Our overall reoperation rate of 15.8 % compares well with that reported for locked plating. Sproul and colleagues reported a reoperation rate of 13.8 %, mostly for screw penetration [34]. Most of the reoperations in our study were related to proximal screw migration. Proximal screw migration may be decreased through the use of an end-cap as well as threaded bushings within the nail to minimize screw back-out [7, 29]. The nail should be inserted at least 5 mm below the subchondral bone of the humeral head and proximal screw lengths fluoroscopically verified [8, 18]. A more medial articular entry point may cause less damage to the rotator cuff as the more medial aspect of rotator cuff has more vascularity [7, 8, 18], though rotator cuff symptoms can persist despite meticulous repair [8]. The reoperation rate for two-part and three-part fractures in our study was 13.6 and 17.4 %, respectively. As these result primarily from screw back-out and fracture displacement, meticulous surgical technique and newer implant designs may reduce their incidence. Given the high reoperation rate amongst four-part fractures (63.2 %), caution should be exercised in selecting IMN for this fracture pattern and preoperative discussions should be held with the patient regarding this risk.

There are several limitations of this systematic review, primarily related to the inherent limitations of the studies on which this review was based. There were 10 retrospective studies and 4 prospective studies with the majority (64 %) published as level IV evidence. Additionally, a variety of outcome measures and nonuniform assignment of complications to each individual patient were used. Future studies with standardized use of outcomes measures and strict definitions for complications are needed. Despite this, we were able to pool the data for the Constant, Neer, and ASES scores to generate frequency-weighted means. Two studies did not report demographic data for acute fractures only, and their age and gender distribution were weighted only for the cohort of interest. This may have affected the reported mean age, although the gender distribution was similar to the remaining studies. Complication data were often reported for the entire cohort of patients, including instances other than for acute fracture. We therefore excluded complication data unless explicitly reported for the acute fractures, and this may have affected the calculated complication profile following IMN. Finally, multiple intramedullary nail designs with differing proximal screw insertion configurations and the variable use of an endcap were included, which may have overestimated the complications. Our review was strengthened by the final patient number and the weighted mean follow-up of 22.6 months with a minimum of 16.4 months, which is adequate for a study involving fractures. Additionally, we were able to perform a subgroup analysis amongst the fracture patterns for ROM and functional outcomes. This study represents the first systematic review that the authors are aware of assessing the use of intramedullary nailing for acute proximal humerus fractures.
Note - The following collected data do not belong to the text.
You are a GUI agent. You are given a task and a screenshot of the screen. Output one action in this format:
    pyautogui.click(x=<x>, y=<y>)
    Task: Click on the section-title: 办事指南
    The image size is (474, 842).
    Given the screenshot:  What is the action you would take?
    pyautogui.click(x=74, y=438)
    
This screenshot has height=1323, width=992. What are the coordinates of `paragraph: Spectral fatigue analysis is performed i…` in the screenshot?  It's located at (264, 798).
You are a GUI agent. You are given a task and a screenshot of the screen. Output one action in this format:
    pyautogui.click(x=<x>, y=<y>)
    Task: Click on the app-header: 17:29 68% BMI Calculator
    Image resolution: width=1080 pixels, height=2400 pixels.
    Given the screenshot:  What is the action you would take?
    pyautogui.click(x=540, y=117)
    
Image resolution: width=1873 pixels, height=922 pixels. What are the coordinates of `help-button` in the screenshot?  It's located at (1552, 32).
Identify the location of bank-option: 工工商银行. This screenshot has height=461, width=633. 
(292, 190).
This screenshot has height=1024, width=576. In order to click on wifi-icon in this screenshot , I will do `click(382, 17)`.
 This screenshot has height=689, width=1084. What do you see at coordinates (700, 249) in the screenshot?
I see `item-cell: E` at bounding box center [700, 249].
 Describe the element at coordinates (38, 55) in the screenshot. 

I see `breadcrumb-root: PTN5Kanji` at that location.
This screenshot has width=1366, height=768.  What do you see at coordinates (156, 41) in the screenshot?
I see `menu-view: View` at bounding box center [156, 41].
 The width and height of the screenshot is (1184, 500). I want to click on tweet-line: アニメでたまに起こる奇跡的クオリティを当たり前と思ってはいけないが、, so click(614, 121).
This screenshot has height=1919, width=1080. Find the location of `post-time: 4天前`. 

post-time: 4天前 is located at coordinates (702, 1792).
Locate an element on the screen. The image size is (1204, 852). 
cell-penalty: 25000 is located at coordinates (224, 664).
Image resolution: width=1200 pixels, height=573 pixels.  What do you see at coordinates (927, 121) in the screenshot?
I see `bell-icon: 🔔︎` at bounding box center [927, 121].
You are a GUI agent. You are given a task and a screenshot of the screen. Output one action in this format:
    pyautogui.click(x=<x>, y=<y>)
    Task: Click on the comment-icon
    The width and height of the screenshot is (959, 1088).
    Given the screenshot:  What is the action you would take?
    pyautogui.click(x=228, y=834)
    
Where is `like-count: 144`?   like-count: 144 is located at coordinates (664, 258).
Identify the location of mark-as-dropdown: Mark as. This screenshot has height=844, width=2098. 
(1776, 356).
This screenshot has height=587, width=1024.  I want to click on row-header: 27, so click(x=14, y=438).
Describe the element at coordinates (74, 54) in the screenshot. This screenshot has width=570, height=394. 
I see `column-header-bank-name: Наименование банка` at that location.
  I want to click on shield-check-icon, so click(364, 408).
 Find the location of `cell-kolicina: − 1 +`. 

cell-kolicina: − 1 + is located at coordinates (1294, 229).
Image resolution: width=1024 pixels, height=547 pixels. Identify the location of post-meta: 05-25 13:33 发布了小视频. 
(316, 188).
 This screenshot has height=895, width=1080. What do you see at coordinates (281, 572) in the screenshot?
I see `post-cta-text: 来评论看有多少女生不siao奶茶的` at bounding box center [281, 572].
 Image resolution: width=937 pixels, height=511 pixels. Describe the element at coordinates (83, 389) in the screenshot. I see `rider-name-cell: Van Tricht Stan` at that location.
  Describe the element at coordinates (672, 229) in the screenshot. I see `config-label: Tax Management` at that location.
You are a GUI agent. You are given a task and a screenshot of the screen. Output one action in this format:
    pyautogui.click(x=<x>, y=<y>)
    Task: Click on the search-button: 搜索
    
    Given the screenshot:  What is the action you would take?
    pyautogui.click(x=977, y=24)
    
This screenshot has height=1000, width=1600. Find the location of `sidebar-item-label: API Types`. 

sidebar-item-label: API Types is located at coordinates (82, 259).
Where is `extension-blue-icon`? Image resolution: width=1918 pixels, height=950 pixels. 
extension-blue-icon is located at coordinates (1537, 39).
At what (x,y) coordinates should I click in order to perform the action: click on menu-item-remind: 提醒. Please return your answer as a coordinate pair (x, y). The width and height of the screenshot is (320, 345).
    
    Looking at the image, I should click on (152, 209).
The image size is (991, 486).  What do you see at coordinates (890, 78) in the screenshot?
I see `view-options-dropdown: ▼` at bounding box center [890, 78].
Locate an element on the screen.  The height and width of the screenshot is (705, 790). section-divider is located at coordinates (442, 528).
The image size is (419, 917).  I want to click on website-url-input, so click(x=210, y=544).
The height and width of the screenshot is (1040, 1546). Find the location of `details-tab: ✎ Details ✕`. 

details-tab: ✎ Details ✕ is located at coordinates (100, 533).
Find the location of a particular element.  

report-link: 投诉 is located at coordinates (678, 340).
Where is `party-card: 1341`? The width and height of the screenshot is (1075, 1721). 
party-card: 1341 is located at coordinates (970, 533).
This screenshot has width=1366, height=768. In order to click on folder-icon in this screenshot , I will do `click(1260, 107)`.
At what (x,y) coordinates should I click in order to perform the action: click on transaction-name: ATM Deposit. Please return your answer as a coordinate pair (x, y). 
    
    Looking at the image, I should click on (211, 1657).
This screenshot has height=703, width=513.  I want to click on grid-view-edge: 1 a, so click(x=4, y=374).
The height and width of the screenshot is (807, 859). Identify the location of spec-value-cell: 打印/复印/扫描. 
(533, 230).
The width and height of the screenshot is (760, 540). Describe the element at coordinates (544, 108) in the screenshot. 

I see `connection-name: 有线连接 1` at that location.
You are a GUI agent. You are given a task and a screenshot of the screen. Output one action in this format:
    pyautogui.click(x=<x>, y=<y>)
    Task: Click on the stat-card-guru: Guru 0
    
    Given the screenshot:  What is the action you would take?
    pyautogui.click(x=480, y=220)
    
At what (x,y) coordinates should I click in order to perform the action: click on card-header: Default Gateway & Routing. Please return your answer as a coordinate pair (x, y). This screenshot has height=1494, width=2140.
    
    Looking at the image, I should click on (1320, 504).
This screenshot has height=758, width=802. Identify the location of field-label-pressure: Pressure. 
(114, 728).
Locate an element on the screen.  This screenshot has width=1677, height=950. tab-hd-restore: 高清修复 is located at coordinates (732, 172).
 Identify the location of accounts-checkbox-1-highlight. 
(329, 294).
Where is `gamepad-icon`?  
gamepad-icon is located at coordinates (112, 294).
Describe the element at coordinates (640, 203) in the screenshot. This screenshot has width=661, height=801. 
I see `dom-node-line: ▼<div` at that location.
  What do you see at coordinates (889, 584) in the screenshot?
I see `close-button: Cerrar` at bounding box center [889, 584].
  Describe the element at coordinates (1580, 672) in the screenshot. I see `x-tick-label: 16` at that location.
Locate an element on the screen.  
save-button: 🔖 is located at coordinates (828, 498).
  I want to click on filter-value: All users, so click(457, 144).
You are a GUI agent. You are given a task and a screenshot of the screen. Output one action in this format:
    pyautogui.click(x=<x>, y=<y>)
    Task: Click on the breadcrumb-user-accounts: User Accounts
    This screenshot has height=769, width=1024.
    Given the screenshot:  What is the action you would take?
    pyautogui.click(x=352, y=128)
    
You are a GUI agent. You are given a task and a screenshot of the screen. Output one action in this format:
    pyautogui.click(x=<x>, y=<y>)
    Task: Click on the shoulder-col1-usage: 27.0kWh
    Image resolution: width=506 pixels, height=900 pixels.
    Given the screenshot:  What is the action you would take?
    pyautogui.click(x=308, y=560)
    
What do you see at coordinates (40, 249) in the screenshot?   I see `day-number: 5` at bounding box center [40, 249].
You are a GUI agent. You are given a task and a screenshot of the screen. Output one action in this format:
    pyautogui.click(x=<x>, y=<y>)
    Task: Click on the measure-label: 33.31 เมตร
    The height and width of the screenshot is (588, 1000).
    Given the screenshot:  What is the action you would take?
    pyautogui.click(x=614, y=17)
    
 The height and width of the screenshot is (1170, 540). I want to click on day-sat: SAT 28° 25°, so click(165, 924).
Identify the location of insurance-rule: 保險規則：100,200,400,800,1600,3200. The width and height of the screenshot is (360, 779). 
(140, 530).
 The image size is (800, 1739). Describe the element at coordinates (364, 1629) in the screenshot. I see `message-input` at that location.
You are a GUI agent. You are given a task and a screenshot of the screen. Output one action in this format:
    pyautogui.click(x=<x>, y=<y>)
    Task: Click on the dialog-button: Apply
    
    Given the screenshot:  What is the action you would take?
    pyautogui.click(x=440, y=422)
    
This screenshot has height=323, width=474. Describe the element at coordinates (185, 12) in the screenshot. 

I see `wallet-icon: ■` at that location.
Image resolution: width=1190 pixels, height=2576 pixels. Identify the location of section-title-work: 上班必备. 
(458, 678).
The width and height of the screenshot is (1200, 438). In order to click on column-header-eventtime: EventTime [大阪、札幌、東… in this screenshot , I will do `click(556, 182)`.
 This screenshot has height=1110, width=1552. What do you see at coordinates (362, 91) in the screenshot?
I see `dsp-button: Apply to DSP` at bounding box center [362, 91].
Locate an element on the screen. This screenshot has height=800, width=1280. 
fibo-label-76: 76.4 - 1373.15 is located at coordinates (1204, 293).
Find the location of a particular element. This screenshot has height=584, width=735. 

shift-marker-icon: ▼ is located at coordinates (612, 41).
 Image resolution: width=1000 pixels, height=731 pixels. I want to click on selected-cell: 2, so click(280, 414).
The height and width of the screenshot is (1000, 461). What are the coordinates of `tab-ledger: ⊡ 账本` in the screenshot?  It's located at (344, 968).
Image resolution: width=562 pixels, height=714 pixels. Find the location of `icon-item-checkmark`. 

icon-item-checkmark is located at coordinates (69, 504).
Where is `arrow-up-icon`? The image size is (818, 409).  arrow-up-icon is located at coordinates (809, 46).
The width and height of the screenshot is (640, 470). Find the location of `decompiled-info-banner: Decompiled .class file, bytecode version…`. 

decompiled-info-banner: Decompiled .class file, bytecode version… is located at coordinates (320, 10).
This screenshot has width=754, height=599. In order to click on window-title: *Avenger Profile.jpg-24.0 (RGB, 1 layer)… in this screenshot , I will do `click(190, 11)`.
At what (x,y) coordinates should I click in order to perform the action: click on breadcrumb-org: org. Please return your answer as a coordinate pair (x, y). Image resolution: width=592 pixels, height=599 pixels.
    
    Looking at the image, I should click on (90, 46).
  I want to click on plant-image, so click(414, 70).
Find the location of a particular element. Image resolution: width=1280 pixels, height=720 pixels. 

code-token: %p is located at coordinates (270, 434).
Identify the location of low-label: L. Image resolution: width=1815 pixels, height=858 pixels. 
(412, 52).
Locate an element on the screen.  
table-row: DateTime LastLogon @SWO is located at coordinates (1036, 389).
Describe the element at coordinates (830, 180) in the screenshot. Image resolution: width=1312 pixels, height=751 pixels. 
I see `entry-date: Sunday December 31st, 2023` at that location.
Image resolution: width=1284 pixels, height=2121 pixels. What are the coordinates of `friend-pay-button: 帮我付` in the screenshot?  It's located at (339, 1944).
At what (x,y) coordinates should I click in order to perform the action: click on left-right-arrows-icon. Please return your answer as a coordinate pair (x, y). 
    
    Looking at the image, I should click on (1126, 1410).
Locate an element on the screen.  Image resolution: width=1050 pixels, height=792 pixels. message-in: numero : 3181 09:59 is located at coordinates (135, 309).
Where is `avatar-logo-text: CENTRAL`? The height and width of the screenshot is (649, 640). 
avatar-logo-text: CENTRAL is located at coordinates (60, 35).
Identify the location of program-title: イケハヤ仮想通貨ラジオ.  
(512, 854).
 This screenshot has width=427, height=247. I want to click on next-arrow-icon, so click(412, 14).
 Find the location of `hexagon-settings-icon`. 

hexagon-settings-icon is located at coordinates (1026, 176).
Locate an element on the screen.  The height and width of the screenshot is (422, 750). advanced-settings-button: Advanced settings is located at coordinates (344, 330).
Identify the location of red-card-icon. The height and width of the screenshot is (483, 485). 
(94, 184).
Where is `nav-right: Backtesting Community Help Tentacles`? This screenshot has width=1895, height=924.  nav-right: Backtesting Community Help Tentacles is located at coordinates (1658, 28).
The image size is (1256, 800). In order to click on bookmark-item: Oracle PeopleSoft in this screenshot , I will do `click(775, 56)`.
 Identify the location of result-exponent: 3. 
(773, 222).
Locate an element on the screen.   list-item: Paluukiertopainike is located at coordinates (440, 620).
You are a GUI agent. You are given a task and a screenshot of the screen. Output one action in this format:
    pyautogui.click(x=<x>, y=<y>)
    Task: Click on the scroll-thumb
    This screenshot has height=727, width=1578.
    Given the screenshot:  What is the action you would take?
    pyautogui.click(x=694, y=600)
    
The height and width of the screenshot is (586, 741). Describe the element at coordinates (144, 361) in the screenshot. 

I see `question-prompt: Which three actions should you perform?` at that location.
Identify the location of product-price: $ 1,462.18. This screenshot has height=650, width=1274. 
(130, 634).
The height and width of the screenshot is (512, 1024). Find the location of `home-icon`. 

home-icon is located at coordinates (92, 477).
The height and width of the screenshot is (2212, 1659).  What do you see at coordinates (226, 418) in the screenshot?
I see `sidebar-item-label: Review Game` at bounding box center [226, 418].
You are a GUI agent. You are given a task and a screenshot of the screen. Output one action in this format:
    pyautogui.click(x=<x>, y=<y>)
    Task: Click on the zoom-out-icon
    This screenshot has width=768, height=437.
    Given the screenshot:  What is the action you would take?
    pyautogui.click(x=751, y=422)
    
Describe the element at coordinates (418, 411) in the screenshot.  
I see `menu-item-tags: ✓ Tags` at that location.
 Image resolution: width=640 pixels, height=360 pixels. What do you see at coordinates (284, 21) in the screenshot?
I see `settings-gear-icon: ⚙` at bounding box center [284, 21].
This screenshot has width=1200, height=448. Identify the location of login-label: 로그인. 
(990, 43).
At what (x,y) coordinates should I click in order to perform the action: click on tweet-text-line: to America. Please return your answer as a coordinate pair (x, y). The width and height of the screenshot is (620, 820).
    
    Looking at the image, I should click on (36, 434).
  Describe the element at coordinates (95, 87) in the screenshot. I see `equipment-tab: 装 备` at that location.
Intramedullary nailing of acute two- and three-part proximal humerus fractures yields satisfactory clinical and functional results. Only fair clinical and functional results were reported for four-part fractures, suggesting that further studies with larger patient numbers are needed to determine the role of intramedullary nailing for four-part fractures. Further, the complication profile and reoperation rate, in particular loss of reduction, remain high regardless of fracture pattern. Newer implant designs and use of augmentation techniques (i.e., rotator cuff sutures, tricalcium phosphate cement) may reduce its incidence.